▶ EXERCISE DIRECTIONS
From the Change of Control provisions below, reproduce word for word the passage from "then the Grantee" to "of the transaction.".
PROVIDED TEXT section start
Prior to or contemporaneously with the consummation of such Change of Control transaction, Oncolytics and the Continuing Entity shall execute such instruments and do such things as are necessary to establish that upon the consummation of such transaction the Continuing Entity will have assumed all the covenants and obligations of Oncolytics under this Plan, the Share Award Agreements and the Share Awards outstanding on consummation of such transaction in a manner that substantially preserves and does not impair the rights of the Grantees thereunder in any material respect (including the right to receive Replacement Securities or other cash or property of the Continuing Entity in lieu of Common Shares upon the subsequent vesting of Share Awards).
 
Subject to compliance with this Section 7(f), any such Continuing Entity shall succeed to, and be substituted for, and may exercise every right and power of Oncolytics under this Plan and such Share Award Agreements with the same effect as though the Continuing Entity had been named as Oncolytics herein and therein, and Oncolytics shall be relieved of all obligations and covenants under this Plan and such Share Award Agreements and the obligation of Oncolytics to the Grantees in respect of the Share Awards shall terminate and be at an end and the Grantees shall cease to have any further rights in respect thereof including, without limitation, any right to acquire Common Shares upon vesting of the Share Awards.
 
 
(g)
Acceleration of Payment for Certain Transactions - Notwithstanding Section 7(f), in the event that:
 
(i)
the Continuing Entity does not (or, upon the occurrence of the Change of Control transaction, will not) substitute or replace, or the nature of the transaction does not provide for the full substitution or replacement of, the Common Shares with Replacement Securities on the same terms as described in Section 7(f);
 
(ii)
the Board determines, acting reasonably, that such substitution or replacement is not practicable or impairs or does not substantially preserve the rights of the holders of Share Awards;
 
 
6
 
 

 
 
 
(iii)
the Board determines, acting reasonably, that such substitution or replacement would give rise to adverse tax results to holders of Share Awards; or
 
(iv)
the Replacement Securities are not (or, upon the occurrence of the transaction, will not be) listed and posted for trading on a recognizable stock exchange;
 
then the Grantee shall receive a cash payment in respect of all outstanding Share Awards in respect of which payment has not yet been made (whether or not otherwise vested or payable), conditional upon the Change of Control transaction being completed, immediately prior to the effective time of the transaction.
PROVIDED TEXT section end
RECORDED DATA section start
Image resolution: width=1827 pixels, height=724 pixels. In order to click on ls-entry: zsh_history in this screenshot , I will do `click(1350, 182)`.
RECORDED DATA section end
▶ SOLUTION TO THIS PROBLEM
then the Grantee shall receive a cash payment in respect of all outstanding Share Awards in respect of which payment has not yet been made (whether or not otherwise vested or payable), conditional upon the Change of Control transaction being completed, immediately prior to the effective time of the transaction.